### REQUIRED ACTION
Your task is to find every line in the records that holds the string "computer" and copy it.

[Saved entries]
----
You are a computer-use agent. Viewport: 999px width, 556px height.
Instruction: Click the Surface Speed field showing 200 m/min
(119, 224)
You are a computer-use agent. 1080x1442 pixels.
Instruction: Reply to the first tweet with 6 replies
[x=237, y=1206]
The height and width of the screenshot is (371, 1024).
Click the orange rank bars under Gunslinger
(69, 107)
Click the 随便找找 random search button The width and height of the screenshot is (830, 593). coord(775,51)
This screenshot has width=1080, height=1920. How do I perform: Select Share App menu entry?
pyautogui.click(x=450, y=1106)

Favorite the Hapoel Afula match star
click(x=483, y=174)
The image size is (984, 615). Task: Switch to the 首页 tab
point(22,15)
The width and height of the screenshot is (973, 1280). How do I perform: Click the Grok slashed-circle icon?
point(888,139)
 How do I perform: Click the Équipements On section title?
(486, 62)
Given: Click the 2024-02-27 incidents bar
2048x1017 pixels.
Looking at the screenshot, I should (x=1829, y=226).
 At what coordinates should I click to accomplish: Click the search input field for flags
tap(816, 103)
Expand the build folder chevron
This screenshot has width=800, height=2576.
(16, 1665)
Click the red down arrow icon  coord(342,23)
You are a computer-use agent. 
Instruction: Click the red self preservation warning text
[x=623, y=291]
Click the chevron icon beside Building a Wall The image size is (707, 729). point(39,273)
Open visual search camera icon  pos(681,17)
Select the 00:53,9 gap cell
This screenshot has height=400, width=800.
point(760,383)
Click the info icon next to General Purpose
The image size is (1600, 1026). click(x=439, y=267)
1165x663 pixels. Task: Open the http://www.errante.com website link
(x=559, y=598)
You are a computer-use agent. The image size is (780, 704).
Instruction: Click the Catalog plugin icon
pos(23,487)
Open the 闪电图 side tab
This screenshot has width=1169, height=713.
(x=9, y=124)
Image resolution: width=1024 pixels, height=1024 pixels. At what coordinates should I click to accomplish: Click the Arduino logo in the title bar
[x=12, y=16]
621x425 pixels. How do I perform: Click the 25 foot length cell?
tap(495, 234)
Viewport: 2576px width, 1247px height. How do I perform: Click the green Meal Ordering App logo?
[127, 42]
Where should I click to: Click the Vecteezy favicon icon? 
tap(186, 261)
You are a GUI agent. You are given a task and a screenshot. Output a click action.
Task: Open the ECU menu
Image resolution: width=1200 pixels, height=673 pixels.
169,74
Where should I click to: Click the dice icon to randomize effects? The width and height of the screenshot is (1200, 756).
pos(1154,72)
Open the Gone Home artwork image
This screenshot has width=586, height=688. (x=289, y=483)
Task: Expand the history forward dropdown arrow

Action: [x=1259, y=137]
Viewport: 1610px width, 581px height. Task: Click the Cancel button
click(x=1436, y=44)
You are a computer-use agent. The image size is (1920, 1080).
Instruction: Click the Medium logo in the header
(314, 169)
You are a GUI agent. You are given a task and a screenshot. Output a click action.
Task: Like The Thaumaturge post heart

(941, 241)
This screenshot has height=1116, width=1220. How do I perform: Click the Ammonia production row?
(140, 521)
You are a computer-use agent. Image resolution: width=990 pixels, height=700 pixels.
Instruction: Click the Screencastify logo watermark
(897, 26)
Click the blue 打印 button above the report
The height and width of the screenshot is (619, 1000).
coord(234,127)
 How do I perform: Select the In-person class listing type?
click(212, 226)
----
### SOLUTION FOR THIS PROBLEM
You are a computer-use agent. Viewport: 999px width, 556px height.
You are a computer-use agent. 1080x1442 pixels.
You are a computer-use agent. 
You are a computer-use agent. The image size is (780, 704).
You are a computer-use agent. The image size is (1920, 1080).
You are a computer-use agent. Image resolution: width=990 pixels, height=700 pixels.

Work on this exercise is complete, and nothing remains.